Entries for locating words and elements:
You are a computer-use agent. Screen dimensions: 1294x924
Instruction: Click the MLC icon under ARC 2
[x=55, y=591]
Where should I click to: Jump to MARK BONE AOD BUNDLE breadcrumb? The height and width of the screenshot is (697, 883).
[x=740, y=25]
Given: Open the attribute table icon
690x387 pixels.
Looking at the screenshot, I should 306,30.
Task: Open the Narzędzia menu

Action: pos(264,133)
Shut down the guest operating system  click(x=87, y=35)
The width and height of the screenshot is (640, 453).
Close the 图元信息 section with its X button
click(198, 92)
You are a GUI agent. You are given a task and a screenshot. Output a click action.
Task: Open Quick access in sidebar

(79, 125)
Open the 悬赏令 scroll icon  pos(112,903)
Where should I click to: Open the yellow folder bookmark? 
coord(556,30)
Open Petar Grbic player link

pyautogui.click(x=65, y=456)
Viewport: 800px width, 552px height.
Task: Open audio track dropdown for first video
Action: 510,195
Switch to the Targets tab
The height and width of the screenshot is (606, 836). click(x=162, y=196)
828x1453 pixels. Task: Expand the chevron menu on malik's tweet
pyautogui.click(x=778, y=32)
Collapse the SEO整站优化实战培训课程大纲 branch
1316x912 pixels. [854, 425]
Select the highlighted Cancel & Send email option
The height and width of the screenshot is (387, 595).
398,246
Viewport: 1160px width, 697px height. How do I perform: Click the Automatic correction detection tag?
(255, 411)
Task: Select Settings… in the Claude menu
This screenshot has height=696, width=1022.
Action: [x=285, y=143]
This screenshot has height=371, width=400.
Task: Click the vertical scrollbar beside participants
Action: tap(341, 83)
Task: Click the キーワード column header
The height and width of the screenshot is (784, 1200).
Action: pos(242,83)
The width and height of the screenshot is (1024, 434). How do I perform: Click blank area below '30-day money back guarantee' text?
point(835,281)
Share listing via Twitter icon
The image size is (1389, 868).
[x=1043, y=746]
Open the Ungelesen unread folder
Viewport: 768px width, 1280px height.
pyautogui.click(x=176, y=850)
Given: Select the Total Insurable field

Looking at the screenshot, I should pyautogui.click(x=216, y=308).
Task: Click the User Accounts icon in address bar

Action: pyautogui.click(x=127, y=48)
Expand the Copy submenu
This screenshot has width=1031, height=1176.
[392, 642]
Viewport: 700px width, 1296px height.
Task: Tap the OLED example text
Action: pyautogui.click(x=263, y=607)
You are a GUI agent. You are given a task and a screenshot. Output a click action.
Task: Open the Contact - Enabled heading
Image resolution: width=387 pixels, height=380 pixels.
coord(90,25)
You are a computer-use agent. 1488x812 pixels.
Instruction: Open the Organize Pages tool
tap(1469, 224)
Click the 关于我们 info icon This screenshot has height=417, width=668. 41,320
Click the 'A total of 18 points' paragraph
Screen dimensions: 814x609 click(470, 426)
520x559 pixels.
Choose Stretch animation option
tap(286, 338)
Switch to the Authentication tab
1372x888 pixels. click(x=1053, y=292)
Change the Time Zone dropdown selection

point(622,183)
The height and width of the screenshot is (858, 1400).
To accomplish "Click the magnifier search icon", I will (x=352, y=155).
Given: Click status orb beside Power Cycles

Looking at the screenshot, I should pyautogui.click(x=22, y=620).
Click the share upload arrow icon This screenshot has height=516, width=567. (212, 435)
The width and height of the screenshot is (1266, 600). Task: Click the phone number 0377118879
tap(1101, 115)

### DO THIS
Copy out the material from its first line through the line containing "Action: pos(264,133)", with both ends included and every line kept unchanged.

### OUTPUT OF THE TASK
You are a computer-use agent. Screen dimensions: 1294x924
Instruction: Click the MLC icon under ARC 2
[x=55, y=591]
Where should I click to: Jump to MARK BONE AOD BUNDLE breadcrumb? The height and width of the screenshot is (697, 883).
[x=740, y=25]
Given: Open the attribute table icon
690x387 pixels.
Looking at the screenshot, I should 306,30.
Task: Open the Narzędzia menu

Action: pos(264,133)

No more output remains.